Work instructions —
According to the article on mediation, what is Jann Glasser's professional role?

Document text —
______________________________
Article Image
The Mediation & Collaborative Opportunity

Thursday, April, 26, 2012


THE MEDIATION & COLLABORATIVE OPPORTUNITY

 

Mediation is characterized by the use of neutral professionals to assist divorcing couples to make their own, informed decisions.  In the case of Glasser Mediation Services, Robert Glasser, a Family Law attorney, and his wife,Jann Glasser, a licensed divorce coach, team to assist the client spouses in settling their divorce issues.  Only the clients have the right to make the decisions which create the workable agreements that will resolve those issues.  As mediators, the Glassers facilitate the process, helping their clients address the facts and the feelings that go into making decisions.  A Mediator does not represent either spouse nor act as therapist.  The clients must share all information and fully participate, ultimately to find the solutions that will work for them.  Mediation works well for clients who have some ability to communicate their needs, and have some mutual goal.  That could be, for examples, sparing the children from the emotional fallout of traditional divorce, saving legal fees, or avoiding the uncertainty and delay of court combat.  Mediation helps each client grasp sufficient understanding of their financial and legal information to make a good settlement, one that works for them.
______________________________
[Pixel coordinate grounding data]
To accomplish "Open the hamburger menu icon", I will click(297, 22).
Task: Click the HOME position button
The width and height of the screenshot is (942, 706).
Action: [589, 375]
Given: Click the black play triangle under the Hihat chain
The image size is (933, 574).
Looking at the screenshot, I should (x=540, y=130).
______________________________
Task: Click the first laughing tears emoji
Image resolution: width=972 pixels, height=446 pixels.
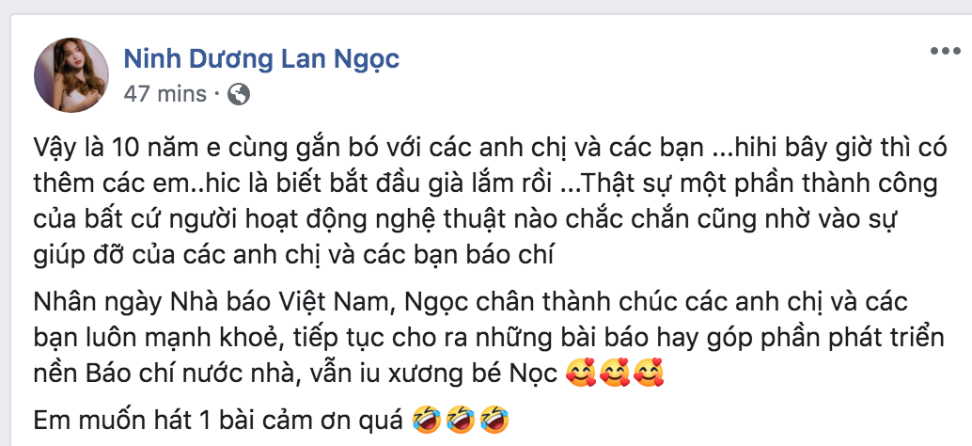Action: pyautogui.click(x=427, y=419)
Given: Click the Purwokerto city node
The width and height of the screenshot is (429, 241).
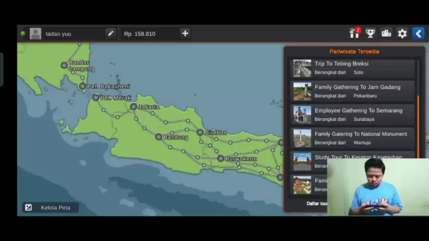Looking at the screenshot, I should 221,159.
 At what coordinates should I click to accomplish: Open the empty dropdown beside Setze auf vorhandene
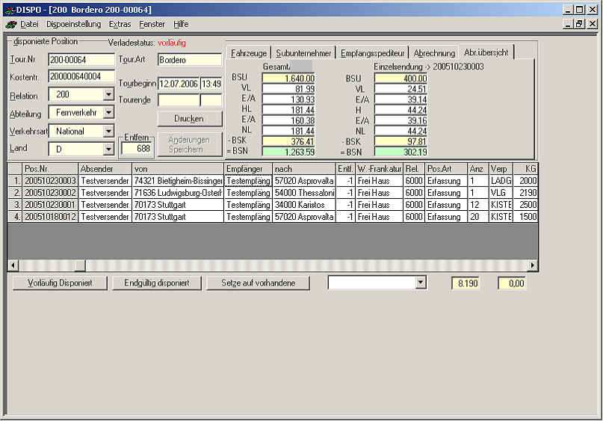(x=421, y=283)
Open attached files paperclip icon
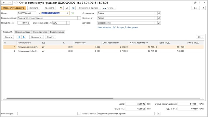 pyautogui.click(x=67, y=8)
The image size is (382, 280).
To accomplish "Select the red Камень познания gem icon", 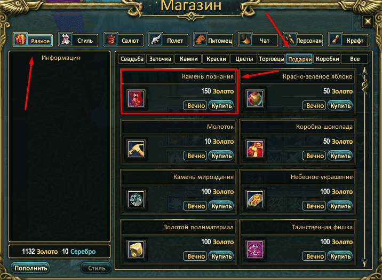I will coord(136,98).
______________________________
Exercise output —
She is a licensed divorce coach.